Pope Francis has energized debate about the threat to the planet’s natural environment. But now he faces an even greater challenge — mobilizing Catholics and society in general to tackle the man-made threat to the bedrock of our social environment, the family.

That’s what more than 300 cardinals, bishops, priests and Catholic laypeople are addressing at a Synod of Bishops on the Family, which runs in the Vatican until Oct. 25. Most pre-Synod headlines focused on the issues of annulment, communion for divorced and remarried couples and same-sex unions, but those topics hardly begin to scratch the surface of the bishops’ agenda. The matters to be discussed are far more fundamental and sweeping.

It’s important to keep that in mind in the coming days. For Francis, few issues are more pressing than nursing the open wounds the modern age has inflicted on family life. He has made family — in the traditional sense of the word — a priority of his pontificate and boldly asked his bishops to cast a wide net to examine several complex and interconnected pressure points that make family life difficult for so many in today’s culture.

He wants the Synod to delve into the impact of poverty, war, migration and unemployment; to explore the consequences of Earth’s changing climate, consumerism and mass media; to study challenges created by feminism, gender theory, infertility, artificial reproduction, abortion and aging; to reflect on marriage formation, counselling, the reasons couples delay or decline marriage and have fewer children; and to consider the role of faith, prayer and catechesis in strengthening the bond between Church and family.

The Pope has called family “the essential cell of society and the Church,” and he says that cell is in crisis. It is a crisis that inflicts spiritual and material “devastation” on countless people, he says. In particular, as society becomes blasé about marriage, procreation and family stability, the most seriously impacted are women, children and the elderly, the weak and vulnerable, who often fall into poverty. “It is always they who suffer the most,” he said.

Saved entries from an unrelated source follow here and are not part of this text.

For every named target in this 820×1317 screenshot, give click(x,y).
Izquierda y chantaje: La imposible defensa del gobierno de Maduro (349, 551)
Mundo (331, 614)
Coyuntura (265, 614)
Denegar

The Church, he believes, is obligated to aggressively react to this emergency by developing responses that combine respect for Church teaching with pastoral support, encouragement and mercy. Judgmental approaches, he correctly states, only drive people away from a Church that should always be welcoming, particularly to those suffering most. So he is challenging his bishops to, yes, be faithful to doctrine, but to also be creative in seeking ways to comfort and sustain families enveloped in spiritual and physical turmoil.

Finding that balance in a world prone to hasty judgment and condemnation will require courage, humility and prayer, Francis said. That’s true. But families confronting so many challenges deserve nothing less from their bishops.